▶ [About this task]:
Give back the data below word for word. Any image in it should be left out.

▼▼▼

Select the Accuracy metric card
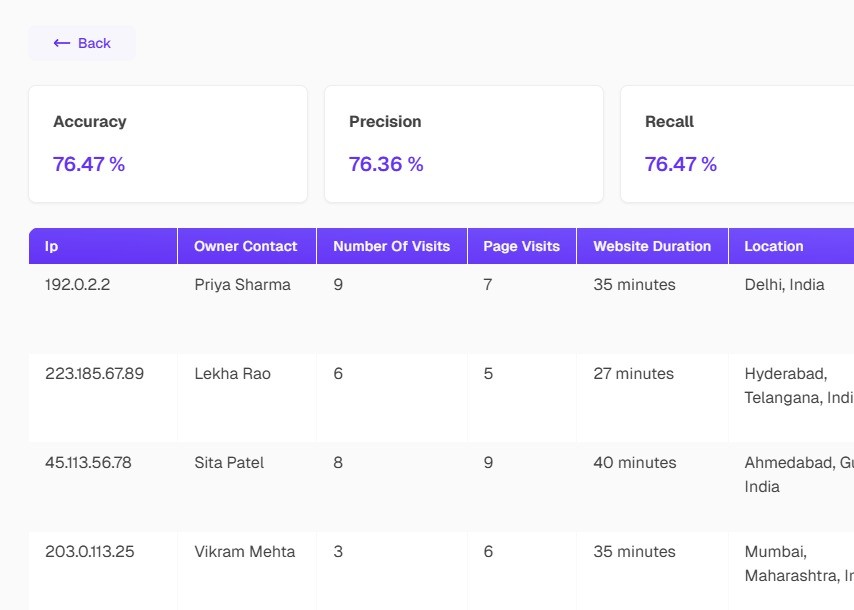 (x=168, y=144)
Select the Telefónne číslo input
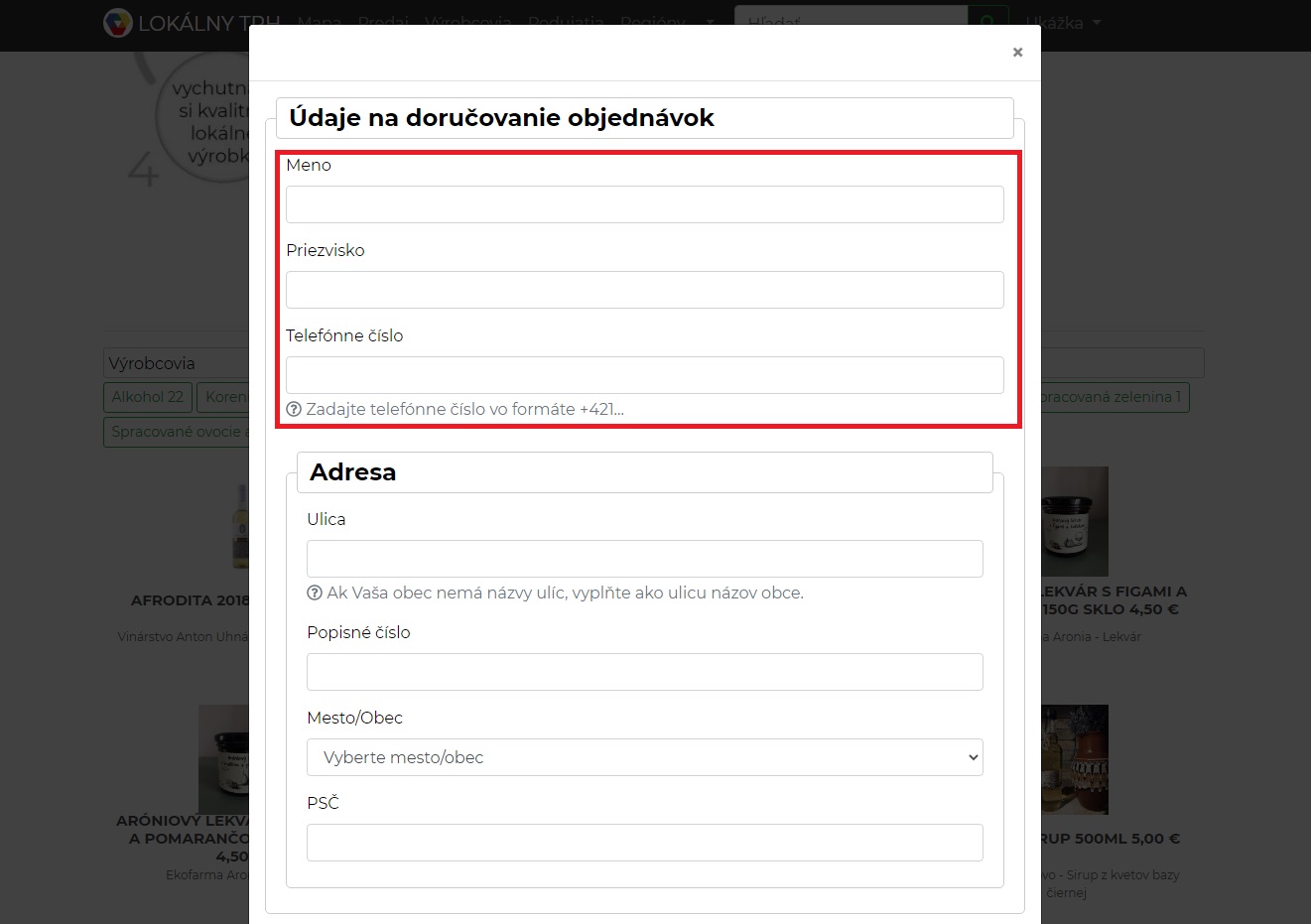Image resolution: width=1311 pixels, height=924 pixels. coord(644,375)
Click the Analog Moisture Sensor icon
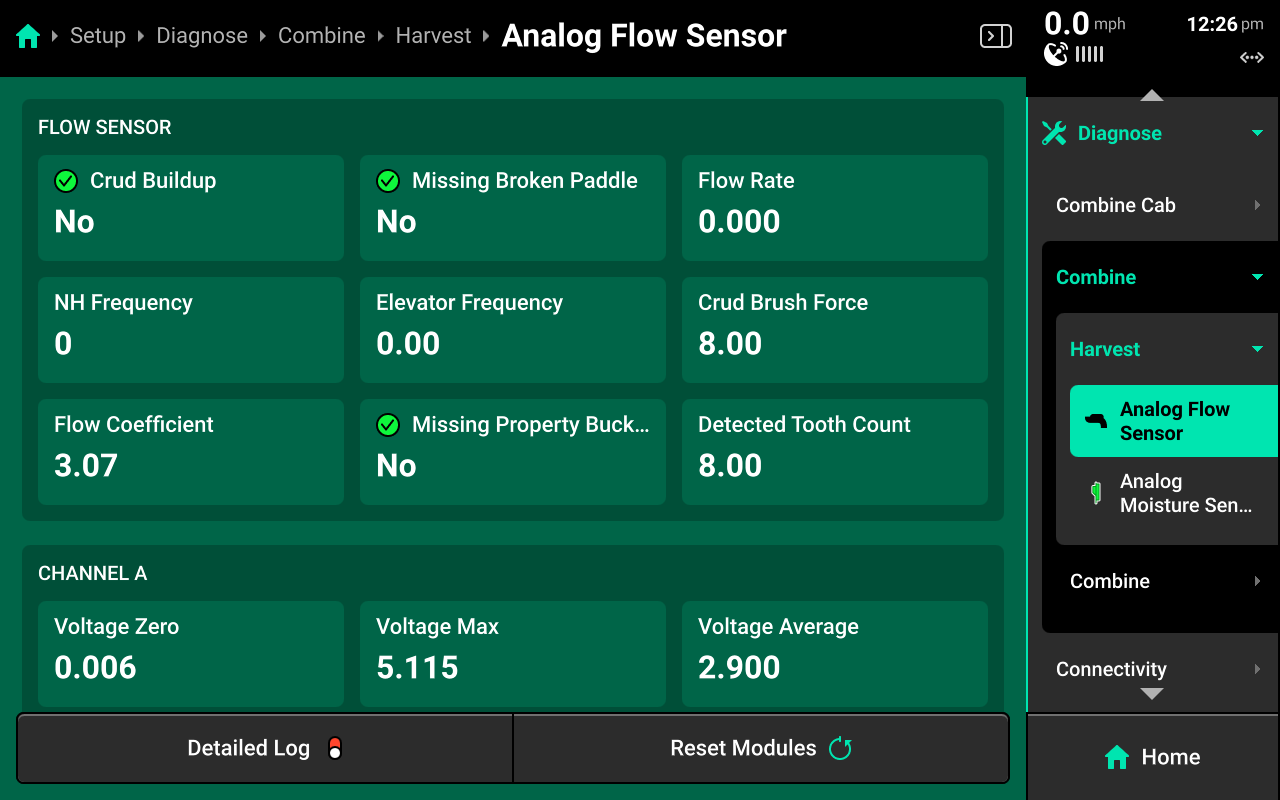 coord(1097,493)
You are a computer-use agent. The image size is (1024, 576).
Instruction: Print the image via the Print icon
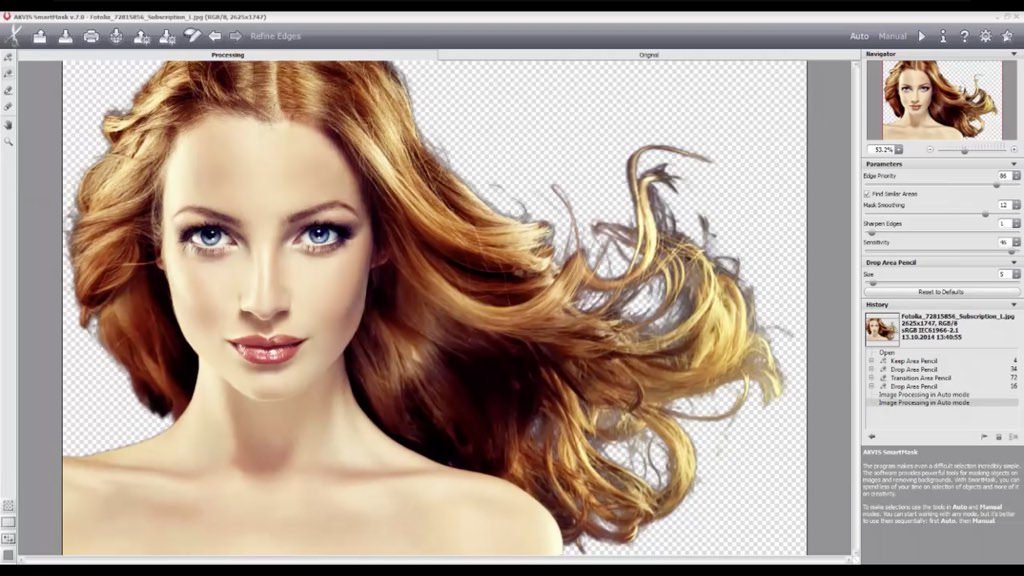[x=90, y=35]
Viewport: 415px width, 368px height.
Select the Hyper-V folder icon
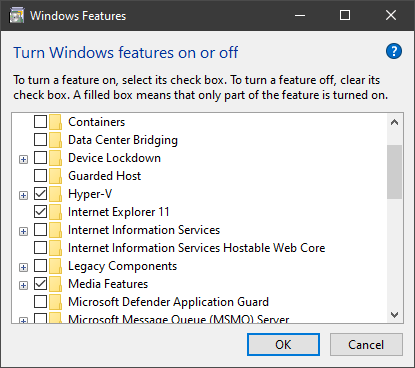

▲▲▲

▶ [Response box]:
Select the Accuracy metric card
 (x=168, y=144)
Select the Telefónne číslo input
Image resolution: width=1311 pixels, height=924 pixels. coord(644,375)
Click the Analog Moisture Sensor icon
 coord(1097,493)
You are a computer-use agent. The image size is (1024, 576).
Instruction: Print the image via the Print icon
[x=90, y=35]
Viewport: 415px width, 368px height.
Select the Hyper-V folder icon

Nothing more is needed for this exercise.